Spaying and neutering are attributed with many benefits, including better canine health and decreased mounting and roaming behaviors, as well as reduced aggression. Sterilization repeatedly has shown to have both positive and negative physical effects on either sex of dog. While spaying or neutering can indeed have some effect on hormone-related behaviors, it is not guaranteed that a dog will be less likely to bite if it has been sterilized.
Spaying and Neutering Surgery
Both spaying and neutering remove a dog’s ability to reproduce. Spaying is a major surgical procedure. It consists of opening a female dog’s abdomen and removing her uterus and ovaries. Neutering a male is less invasive than spay surgery. It involves removing the male’s testicles through an incision made in his scrotal sac.
Spaying and Aggression
Because spaying removes a dog’s uterus and ovaries, it also removes her body’s ability to create a hormone called progesterone. According to dog behaviorist Stan Rawlins, progesterone is a “natural calming hormone and serotonin uplifter.” Because these things that calm a female dog are reduced or suppressed, it is possible for spaying to increase aggression and may cause greater “reactivity” in spayed female dogs, which may include barking and lunging at people and other animals. Increasing these things also increase the likelihood that your female dog will bite after she has been spayed.
Neutering and Aggression
More behavioral changes are seen in the male dog than in the female dog. Removing a dog’s testicles reduces the amount of testosterone his body produces, which in turn reduces his need to mount and to urine mark. The reduced testosterone can result in reduced aggression between dogs, even between neutered dogs and non-neutered dogs. Other forms of aggression do not seem to be affected, however.
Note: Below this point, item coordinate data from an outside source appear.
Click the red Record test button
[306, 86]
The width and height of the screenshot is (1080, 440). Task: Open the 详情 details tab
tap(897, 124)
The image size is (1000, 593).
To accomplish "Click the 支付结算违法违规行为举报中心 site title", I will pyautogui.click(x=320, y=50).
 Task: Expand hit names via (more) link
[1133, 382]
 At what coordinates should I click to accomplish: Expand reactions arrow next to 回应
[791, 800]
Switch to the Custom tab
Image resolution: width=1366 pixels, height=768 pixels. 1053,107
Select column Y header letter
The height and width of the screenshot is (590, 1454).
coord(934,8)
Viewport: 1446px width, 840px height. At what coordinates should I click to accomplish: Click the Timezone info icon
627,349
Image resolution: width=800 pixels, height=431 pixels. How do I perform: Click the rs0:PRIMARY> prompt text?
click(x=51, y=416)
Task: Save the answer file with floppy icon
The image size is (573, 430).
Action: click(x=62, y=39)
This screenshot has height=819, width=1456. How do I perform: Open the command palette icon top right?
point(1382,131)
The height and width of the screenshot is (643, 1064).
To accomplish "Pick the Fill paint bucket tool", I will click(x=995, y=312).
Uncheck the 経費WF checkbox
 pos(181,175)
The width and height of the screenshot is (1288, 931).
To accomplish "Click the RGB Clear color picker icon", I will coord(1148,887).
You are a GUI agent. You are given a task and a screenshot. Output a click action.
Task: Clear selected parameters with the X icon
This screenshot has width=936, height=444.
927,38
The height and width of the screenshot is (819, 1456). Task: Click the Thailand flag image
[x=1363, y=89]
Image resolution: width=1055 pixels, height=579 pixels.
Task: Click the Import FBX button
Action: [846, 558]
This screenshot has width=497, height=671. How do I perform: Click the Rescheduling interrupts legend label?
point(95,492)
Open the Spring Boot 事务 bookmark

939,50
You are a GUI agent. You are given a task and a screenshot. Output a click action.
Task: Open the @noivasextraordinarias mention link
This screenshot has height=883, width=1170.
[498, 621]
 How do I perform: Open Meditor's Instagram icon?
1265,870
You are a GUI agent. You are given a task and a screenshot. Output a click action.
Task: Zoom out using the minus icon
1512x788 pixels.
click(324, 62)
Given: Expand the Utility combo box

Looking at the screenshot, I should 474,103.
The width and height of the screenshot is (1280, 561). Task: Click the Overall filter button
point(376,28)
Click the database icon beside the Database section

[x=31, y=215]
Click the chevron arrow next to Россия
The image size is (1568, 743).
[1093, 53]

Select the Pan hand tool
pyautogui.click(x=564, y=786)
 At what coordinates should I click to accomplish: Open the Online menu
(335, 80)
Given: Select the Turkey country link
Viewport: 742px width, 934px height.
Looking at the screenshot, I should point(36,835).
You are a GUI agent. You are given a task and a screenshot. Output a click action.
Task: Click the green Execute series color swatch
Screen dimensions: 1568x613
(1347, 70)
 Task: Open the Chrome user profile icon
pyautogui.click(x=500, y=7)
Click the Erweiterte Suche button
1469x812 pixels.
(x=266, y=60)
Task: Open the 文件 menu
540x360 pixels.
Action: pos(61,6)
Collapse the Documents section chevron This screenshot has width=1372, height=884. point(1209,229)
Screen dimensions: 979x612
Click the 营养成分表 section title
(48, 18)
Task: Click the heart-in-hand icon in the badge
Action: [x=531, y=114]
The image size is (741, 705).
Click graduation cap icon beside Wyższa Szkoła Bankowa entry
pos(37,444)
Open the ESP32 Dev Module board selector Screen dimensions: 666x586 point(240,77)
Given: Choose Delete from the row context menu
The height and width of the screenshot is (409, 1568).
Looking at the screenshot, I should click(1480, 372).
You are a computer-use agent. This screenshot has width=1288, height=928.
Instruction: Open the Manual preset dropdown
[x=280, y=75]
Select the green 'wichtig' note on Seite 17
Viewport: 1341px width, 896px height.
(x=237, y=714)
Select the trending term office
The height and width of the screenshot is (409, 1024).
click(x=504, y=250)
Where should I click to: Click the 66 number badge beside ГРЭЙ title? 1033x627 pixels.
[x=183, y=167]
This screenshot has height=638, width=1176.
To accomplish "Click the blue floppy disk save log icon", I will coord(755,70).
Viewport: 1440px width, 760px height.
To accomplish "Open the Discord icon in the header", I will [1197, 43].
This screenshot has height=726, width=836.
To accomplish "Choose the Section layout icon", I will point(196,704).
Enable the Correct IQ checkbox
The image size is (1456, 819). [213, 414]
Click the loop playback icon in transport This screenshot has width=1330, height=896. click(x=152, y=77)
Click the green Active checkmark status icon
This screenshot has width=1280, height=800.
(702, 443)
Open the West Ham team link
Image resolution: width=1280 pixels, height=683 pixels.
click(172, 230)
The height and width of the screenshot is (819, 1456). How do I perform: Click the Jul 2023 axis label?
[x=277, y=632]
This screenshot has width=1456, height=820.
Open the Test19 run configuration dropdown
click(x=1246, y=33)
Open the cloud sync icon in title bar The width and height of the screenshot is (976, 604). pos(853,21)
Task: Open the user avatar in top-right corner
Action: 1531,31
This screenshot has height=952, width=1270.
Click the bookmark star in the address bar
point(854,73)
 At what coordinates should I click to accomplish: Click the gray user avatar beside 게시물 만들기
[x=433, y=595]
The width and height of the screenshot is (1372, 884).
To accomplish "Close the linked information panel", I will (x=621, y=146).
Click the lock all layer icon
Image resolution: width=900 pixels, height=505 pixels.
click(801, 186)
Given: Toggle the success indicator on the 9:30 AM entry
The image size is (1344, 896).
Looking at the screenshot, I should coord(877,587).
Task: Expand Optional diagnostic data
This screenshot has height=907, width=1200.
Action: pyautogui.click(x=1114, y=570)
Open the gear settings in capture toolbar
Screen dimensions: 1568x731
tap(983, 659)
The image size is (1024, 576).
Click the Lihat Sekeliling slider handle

Dog to Human Aggression and Biting
Spaying female dogs can increase reactivity, which may result in more opportunities to bite. Neutering male dogs makes no significant difference in terms of biting, in that biting is not a hormonal behavior. Rather, most biting results from fear and anxiety, which training, not neutering, affects. Generally, neutering is not likely to have a great deal of effect on reducing aggression or eliminating aggressive behavior. If a dog is displaying aggression before being neutered, training should also be part of the efforts to prevent biting and other aggressive behaviors.